--- DESCRIPTION OF THE TASK ---
Pictures should be left out when the listing below is repeated word for word.
Start of DATASET ENTRIES
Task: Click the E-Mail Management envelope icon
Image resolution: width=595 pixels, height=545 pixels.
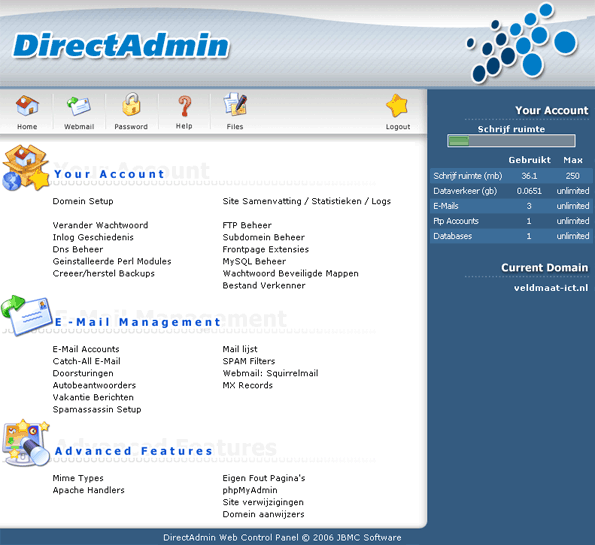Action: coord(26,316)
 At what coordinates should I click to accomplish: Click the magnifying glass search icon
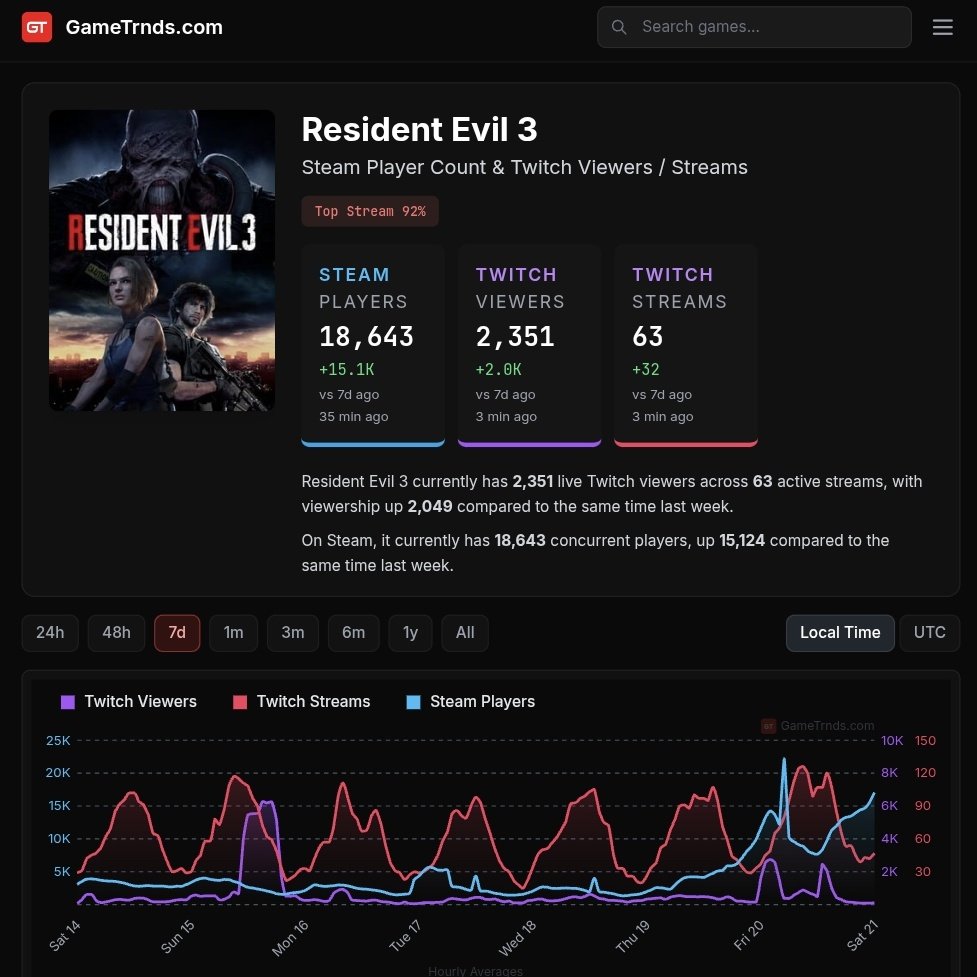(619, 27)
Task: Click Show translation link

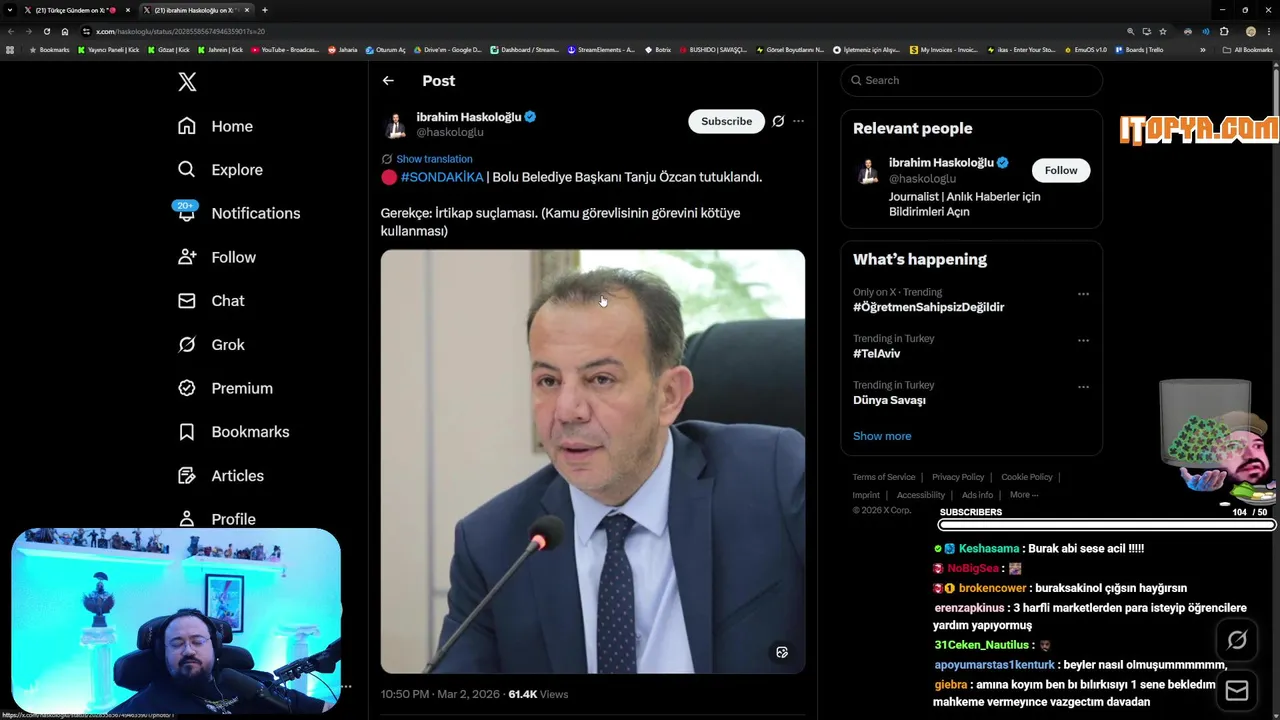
End of DATASET ENTRIES
--- RESPONSE TO THE EXERCISE ---
Task: Click the E-Mail Management envelope icon
Image resolution: width=595 pixels, height=545 pixels.
Action: coord(26,316)
 At what coordinates should I click to accomplish: Click the magnifying glass search icon
(619, 27)
Task: Click Show translation link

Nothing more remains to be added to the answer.